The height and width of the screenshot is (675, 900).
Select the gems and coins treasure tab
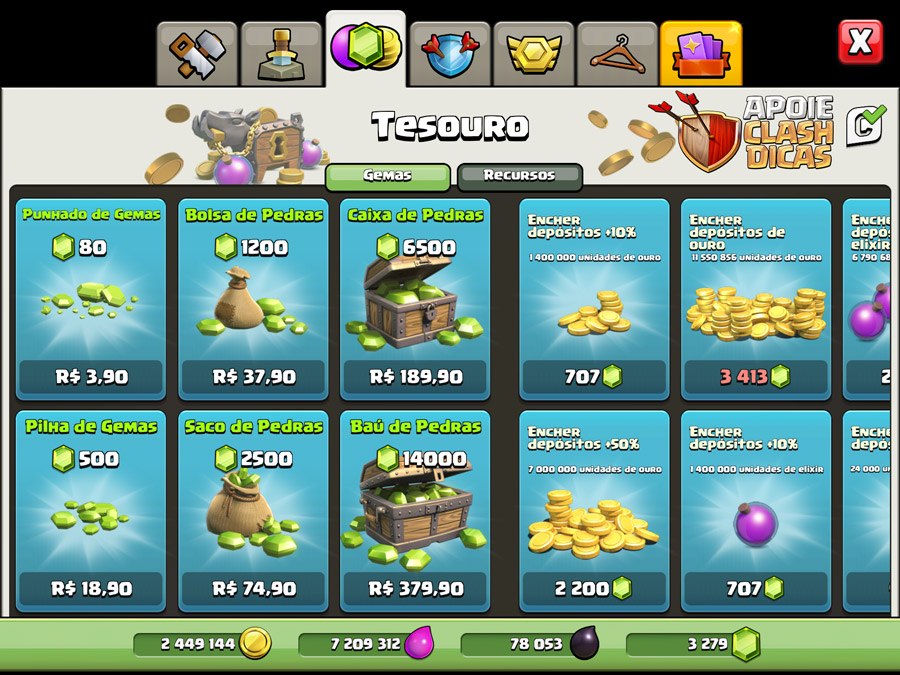[x=366, y=49]
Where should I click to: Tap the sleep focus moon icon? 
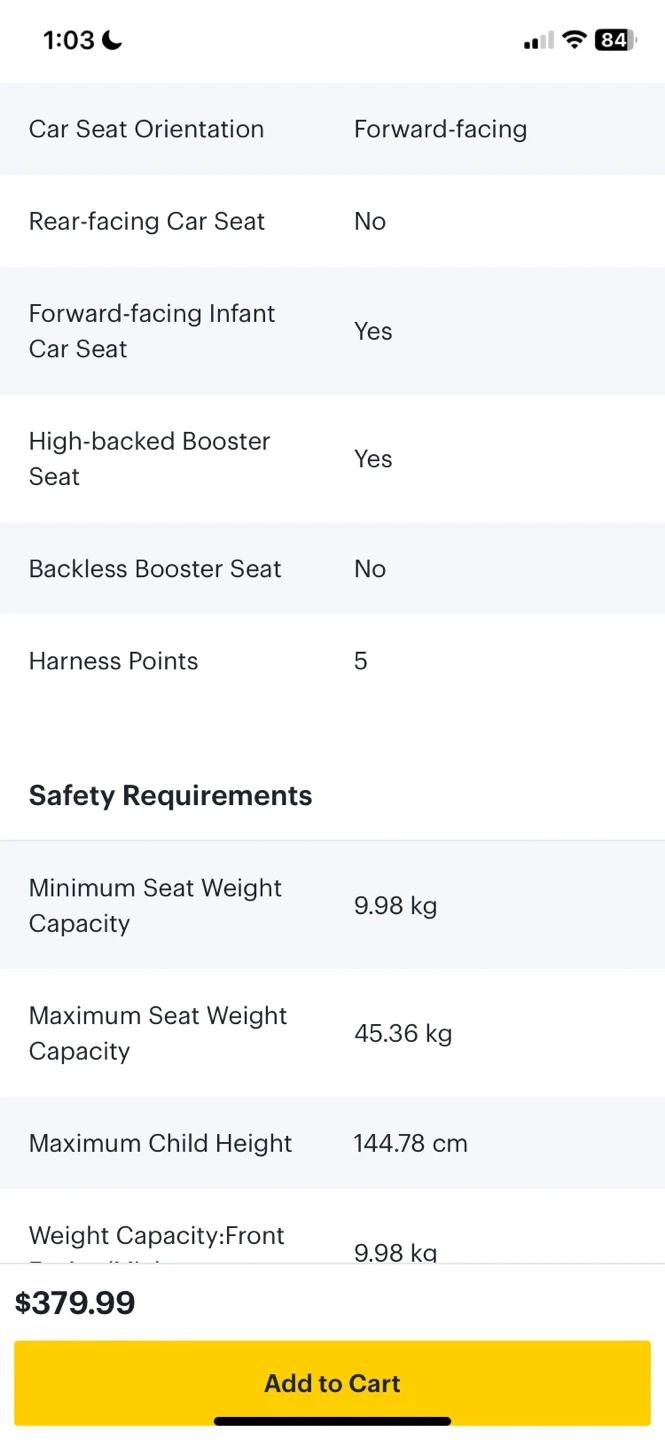click(x=112, y=40)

========================================================================

● **What the task asks**: Please write out all of the data verbatim, with no pictures in the copy.

● **Solution to this exercise**:
The height and width of the screenshot is (675, 900).
Select the gems and coins treasure tab
[x=366, y=49]
Where should I click to: Tap the sleep focus moon icon? 
click(x=112, y=40)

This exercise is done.